» **What the task requires**: When you reach the line containing "in Tools row" in the entries below, begin reproducing lines exactly, and stop once the line containing "Task: Open the Run menu" is done.

----

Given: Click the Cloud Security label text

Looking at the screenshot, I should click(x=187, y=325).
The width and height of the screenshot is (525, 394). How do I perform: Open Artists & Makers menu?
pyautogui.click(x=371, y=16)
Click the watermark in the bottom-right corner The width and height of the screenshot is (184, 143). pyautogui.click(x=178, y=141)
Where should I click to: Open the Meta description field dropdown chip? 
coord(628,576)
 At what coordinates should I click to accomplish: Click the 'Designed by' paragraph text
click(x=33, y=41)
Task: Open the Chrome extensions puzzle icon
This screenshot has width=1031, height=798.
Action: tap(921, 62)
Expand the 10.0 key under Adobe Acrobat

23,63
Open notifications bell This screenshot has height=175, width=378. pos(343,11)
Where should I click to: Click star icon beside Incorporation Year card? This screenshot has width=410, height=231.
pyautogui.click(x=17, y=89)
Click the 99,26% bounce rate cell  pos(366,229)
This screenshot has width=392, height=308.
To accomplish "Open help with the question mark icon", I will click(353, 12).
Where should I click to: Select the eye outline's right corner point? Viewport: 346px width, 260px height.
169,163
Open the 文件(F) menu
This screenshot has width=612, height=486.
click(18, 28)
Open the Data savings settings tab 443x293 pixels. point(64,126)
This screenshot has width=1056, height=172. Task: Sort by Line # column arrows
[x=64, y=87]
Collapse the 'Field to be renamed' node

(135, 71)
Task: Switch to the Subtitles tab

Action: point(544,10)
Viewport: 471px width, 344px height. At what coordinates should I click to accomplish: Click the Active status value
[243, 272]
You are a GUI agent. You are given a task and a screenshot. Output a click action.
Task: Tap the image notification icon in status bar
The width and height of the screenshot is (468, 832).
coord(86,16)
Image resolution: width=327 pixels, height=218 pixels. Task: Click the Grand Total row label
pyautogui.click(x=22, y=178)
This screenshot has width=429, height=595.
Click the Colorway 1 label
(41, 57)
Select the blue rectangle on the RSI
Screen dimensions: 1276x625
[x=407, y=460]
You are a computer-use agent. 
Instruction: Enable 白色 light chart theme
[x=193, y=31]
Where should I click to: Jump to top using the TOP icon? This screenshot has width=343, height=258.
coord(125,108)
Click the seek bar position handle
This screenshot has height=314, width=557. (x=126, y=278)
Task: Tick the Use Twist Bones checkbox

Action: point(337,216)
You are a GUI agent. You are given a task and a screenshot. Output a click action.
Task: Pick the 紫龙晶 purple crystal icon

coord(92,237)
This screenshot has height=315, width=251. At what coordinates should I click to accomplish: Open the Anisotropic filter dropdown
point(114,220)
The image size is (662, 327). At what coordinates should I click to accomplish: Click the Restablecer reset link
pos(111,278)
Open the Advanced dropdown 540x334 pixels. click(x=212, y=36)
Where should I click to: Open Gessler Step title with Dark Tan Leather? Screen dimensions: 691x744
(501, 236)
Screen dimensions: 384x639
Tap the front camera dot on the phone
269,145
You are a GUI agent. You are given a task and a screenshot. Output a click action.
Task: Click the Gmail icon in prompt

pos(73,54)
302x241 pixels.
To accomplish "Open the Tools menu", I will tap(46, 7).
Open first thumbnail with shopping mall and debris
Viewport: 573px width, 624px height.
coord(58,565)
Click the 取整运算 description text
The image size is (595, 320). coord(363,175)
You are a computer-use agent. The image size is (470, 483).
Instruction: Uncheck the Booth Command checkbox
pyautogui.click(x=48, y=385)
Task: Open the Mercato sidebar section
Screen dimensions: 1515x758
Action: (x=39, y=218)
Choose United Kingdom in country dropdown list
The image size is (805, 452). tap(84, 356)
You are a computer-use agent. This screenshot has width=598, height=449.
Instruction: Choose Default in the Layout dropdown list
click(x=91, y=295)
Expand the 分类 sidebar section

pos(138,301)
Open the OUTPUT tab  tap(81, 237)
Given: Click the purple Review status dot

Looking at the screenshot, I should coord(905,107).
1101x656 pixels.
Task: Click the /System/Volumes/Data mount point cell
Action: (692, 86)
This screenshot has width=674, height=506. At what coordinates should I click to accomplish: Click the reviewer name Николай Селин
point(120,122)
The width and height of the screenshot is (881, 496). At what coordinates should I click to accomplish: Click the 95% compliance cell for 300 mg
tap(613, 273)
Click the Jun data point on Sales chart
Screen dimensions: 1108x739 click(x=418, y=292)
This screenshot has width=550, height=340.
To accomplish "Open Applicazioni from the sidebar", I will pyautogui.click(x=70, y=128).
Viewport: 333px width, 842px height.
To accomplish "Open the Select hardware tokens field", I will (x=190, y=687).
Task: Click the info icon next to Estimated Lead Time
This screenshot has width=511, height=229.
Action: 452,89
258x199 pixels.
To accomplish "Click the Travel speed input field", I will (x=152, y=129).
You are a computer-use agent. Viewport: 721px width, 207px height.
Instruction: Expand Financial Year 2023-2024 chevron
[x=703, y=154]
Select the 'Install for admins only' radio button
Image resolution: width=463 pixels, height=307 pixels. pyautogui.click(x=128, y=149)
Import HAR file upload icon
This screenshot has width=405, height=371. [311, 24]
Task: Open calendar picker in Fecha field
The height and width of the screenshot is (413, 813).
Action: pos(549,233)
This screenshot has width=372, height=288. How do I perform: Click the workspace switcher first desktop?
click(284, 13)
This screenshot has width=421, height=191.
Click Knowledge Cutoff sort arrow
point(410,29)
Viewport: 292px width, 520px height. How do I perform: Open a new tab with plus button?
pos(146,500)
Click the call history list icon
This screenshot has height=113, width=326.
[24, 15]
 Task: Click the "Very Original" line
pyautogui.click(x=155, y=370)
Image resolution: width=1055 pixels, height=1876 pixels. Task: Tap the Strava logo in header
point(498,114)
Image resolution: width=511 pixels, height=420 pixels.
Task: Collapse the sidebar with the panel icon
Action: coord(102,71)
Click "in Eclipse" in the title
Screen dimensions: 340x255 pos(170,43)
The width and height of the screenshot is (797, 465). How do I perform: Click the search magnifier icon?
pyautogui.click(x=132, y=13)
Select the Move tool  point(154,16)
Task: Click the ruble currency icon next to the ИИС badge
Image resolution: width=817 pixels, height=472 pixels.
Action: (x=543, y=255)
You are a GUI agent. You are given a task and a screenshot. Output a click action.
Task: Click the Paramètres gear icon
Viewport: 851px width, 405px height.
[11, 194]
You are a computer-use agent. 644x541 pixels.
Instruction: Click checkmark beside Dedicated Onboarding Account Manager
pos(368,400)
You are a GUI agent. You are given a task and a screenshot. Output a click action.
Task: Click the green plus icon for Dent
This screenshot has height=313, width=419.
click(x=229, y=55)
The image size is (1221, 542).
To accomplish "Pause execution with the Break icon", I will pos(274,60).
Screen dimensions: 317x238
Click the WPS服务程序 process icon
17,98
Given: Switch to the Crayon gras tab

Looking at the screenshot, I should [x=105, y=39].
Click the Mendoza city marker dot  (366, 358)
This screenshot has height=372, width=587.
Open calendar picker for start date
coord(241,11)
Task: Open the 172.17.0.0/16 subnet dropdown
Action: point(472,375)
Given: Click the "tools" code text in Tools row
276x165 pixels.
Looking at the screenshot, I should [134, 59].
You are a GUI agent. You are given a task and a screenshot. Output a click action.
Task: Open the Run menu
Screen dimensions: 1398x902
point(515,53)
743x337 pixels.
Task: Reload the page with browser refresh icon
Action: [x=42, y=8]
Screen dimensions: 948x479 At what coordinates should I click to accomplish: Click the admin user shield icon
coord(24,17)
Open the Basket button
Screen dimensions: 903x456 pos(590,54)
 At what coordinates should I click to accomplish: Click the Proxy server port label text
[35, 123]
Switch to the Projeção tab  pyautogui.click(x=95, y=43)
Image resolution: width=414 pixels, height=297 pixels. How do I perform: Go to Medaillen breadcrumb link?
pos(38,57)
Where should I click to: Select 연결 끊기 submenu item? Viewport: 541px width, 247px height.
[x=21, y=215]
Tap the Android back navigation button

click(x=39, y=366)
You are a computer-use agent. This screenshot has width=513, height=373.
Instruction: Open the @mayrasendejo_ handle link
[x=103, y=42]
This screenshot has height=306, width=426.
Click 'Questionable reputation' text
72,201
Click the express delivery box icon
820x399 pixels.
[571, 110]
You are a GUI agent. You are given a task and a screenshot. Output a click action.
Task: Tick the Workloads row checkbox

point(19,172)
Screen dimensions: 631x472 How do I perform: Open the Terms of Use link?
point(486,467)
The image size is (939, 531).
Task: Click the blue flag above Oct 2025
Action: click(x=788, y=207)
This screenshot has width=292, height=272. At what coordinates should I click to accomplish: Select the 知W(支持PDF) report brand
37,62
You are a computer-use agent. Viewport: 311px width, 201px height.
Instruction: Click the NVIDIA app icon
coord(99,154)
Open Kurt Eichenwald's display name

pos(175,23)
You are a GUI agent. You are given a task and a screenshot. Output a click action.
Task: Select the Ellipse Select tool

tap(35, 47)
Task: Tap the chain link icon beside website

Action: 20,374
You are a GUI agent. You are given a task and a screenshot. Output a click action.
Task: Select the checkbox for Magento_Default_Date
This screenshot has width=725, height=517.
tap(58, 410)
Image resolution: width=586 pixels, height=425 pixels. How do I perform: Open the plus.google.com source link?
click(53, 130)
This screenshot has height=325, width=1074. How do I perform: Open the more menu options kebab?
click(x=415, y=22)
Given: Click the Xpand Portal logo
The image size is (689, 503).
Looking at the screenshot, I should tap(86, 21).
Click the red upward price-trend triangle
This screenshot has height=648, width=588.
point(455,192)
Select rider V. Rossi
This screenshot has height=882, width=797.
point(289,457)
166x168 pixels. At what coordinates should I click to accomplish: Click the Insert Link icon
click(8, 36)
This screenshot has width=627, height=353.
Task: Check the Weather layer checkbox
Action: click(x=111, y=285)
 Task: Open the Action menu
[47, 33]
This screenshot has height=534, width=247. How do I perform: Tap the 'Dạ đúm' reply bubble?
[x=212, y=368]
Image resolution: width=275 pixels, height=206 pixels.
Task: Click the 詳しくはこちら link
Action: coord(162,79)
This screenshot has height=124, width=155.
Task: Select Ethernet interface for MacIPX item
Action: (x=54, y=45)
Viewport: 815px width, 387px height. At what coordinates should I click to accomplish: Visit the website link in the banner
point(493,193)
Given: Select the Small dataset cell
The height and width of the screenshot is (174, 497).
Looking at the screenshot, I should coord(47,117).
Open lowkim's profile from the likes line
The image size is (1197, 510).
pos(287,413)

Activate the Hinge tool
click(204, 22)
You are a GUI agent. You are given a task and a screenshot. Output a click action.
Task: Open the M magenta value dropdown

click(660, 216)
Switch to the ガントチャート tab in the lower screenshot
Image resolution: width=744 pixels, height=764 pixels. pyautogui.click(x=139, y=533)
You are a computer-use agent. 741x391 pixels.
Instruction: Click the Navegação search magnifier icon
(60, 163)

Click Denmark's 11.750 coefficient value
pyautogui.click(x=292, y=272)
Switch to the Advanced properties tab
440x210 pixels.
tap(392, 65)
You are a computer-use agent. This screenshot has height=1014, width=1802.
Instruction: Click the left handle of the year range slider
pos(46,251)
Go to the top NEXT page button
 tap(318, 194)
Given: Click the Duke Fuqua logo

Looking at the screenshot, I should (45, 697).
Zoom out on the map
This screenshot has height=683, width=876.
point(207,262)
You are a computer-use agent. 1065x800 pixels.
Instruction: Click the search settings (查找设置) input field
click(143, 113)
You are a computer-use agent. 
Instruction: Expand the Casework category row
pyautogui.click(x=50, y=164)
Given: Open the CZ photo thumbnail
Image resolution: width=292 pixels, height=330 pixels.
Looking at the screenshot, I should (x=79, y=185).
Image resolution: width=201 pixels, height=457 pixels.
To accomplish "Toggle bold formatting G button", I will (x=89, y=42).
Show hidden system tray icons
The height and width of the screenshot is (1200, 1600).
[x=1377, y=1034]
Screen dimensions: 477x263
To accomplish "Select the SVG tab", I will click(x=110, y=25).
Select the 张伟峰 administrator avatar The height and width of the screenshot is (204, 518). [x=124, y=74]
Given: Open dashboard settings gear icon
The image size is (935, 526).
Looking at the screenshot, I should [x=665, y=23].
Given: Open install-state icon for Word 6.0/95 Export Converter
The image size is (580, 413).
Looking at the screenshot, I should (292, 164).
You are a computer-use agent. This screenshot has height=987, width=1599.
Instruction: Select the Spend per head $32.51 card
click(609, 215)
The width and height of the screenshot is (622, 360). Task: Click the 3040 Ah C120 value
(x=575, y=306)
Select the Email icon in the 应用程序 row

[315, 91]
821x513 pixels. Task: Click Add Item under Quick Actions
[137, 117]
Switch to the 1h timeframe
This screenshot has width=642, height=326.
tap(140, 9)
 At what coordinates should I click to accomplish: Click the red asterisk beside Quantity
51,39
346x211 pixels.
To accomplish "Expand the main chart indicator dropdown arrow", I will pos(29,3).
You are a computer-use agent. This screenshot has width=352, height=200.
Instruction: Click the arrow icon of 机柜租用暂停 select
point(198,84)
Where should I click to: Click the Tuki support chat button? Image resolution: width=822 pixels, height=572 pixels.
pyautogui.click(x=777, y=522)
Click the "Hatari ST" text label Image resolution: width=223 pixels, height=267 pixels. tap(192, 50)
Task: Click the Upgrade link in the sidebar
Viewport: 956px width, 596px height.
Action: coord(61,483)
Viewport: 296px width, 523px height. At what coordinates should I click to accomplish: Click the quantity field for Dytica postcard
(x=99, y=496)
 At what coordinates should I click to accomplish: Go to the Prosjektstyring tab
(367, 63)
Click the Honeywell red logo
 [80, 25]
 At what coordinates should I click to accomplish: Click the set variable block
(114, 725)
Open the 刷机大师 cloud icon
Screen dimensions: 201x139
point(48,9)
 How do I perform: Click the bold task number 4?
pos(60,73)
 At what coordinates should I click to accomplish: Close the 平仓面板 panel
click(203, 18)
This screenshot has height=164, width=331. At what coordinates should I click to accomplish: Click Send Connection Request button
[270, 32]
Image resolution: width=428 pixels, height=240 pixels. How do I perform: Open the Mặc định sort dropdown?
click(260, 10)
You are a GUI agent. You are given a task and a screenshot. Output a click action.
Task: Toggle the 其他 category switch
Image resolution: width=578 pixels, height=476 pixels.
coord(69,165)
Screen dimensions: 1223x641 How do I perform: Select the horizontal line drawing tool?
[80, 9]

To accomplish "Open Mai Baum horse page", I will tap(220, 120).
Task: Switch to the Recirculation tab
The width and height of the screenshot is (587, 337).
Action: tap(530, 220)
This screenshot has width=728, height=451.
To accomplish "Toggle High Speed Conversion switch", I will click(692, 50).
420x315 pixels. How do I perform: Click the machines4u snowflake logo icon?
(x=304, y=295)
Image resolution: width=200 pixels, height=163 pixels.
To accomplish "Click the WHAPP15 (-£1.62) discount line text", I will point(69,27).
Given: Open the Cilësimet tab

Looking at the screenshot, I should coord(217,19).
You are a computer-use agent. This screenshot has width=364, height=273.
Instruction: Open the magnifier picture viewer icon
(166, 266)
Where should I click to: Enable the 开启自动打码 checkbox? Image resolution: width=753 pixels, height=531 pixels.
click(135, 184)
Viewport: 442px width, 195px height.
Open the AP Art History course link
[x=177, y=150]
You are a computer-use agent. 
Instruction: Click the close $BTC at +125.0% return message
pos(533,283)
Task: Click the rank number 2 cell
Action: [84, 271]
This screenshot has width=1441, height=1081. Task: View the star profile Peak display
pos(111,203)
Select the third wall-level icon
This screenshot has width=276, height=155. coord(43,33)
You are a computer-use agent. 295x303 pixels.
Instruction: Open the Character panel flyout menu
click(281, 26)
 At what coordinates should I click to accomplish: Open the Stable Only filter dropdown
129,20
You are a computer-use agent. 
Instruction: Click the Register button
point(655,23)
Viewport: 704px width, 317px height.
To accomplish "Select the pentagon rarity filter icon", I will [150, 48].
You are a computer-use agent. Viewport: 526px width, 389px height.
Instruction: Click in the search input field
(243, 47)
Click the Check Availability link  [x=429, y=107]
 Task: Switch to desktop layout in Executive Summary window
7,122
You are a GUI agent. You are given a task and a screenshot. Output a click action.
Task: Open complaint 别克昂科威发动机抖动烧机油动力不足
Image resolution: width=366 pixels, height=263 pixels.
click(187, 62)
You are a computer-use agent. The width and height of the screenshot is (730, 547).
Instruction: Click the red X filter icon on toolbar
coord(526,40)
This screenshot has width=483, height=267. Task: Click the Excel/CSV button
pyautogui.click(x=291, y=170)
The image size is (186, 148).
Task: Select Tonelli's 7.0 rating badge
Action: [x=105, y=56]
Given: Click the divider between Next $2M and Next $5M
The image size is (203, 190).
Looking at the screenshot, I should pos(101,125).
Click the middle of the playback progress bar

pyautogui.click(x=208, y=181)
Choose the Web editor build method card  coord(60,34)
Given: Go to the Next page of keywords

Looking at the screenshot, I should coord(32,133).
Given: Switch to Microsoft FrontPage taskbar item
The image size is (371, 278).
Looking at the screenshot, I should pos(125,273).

----

» **Reply to the exercise**:
Given: Click the "tools" code text in Tools row
276x165 pixels.
Looking at the screenshot, I should [134, 59].
You are a GUI agent. You are given a task and a screenshot. Output a click action.
Task: Open the Run menu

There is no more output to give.